Matt C’s pick (editor, Shindig): People love to joke about Konami’s attention being focused solely on pachinko, but this week they’re releasing an actual, bona fide video game—or at least, an early access video game. GetsuFumaDen brings together an ukiyo-e art style and Hyakki Yagyō inspiration to create what Konami is describing as a “roguevania”. And while I still need to be convinced that roguelike and metroidvania can work well together, everything else about GetsuFumaDen looks like it’s hitting all the right notes, with a lengthy early access phase to fine tune the balance.

I’ll also throw in my hat for Famicom Detective Club, a pair of games that I never would have expected to see get remade. Each one tells a gripping detective story, combining whodunnit with eerie supernatural elements, but they’re also reflections on rural Japanese life and community. Some of the puzzle design shows its age, especially in The Missing Heir (the older of the two), but the stories that unfold through them are remarkable, backed by an impressive art style that manages to combine the best parts of 2D visual novel stills with fluid animation.

And who knows, I might even pick up Mass Effect Legendary Edition and finally fill this weird void in my gaming history. I’ve heard they’re not too bad?

Ryan’s Pick: The clear winner this week is Famicom Detective Club, although I can’t say that I didn’t investigate any other visual novels that are releasing this week prior to making this decision. I haphazardly fell into enjoying detective games when my brother brought his Nintendo DS on a cruise ship that we happened to be riding. The game was Ace Attorney and it immediately hooked me. I think that from a content perspective, this genre of games supply plenty of fun, and often lead to late nights and investing more time than you had originally planned as the plot continues to develop. Just like the Danganronpa trials. I don’t suggest starting one at bedtime like I had done countless times.
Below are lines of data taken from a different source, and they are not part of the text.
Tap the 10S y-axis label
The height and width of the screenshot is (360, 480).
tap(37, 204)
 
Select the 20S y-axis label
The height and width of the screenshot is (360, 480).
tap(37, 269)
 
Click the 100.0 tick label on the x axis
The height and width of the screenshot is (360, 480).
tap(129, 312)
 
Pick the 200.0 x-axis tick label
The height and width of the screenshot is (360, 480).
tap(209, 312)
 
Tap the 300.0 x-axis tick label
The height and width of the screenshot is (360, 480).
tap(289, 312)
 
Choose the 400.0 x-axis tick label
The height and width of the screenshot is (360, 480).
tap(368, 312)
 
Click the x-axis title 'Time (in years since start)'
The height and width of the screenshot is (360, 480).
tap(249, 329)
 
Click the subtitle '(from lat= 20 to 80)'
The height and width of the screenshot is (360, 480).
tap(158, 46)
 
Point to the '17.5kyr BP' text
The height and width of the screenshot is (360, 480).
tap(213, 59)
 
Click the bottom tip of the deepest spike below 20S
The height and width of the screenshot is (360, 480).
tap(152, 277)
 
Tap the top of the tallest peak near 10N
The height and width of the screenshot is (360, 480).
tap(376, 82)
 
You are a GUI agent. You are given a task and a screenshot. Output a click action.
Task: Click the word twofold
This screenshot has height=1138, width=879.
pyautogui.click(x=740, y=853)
Stylistically I really like all of the extra polish that is included with these rehashed Nintendo archive games, as the character bust-ups have animations, the UI as well has some pretty interesting design choices, and also is animated. It also appears that the Japanese voice acting is pretty much spot-on, so I am definitely interested in trying both games. I do have hopes that these will bring out the true detective in me, who is much more like Frank Drebin than compared to Conan in Case Closed. I just have the sneaking suspicion that old Frank may have been investigating more visceral VNs releasing this week, but who is to say?

About Robert Allen

With over 35 years of gaming experience, Robert 'DesertEagle' Allen is Tech-Gaming's resident worrier/warrior who spends his days teaching at three colleges and his nights devoted to JRPGs.

8 comments

  1. C’mon Nintendo, you couldn’t offer a discount when you buy both Famicom Detective games?

    • Actually there is!

      Buy one Famicom Detective Club game, get the other at a discount
      Famicom Detective Club: The Missing Heir is the first entry in the series. The game’s prequel, Famicom Detective Club: The Girl Who Stands Behind, is also available on Nintendo.com. If you purchase one of these games on Nintendo.com or Nintendo eShop, you can get $10 off the other when also purchased on Nintendo.com or Nintendo eShop*!

      *After the 1st game is purchased the discount will be applied to the 2nd game during the checkout process.

      Here’s the link: https://www.nintendo.com/games/sales-and-deals/

      • Thanks!

        Nintendo didn’t do a great job of promoting this. It’s not on the main page and not mentioned in many places.

  2. I also suffered through the original Leisure Suit Larry. I feel that was the first time a game ‘trolled’ me. (long before the word had that meaning.

  3. Might have to check out “OPPAI Academy Big, Bouncy, Booby Babes!” and see what it’s all about.

    (.) (.)

  4. Can game developers stop putting “_” and “#” is game titles? I realize they are trying to ‘game’ the storefronts but it’s annoying and adds nothing.

  5. Are the Famicom Detective Club games getting a physical release?

  6. Days Gone is the kind of stupid fun I like sometimes. After a long day at work nothing is better than killing zombies.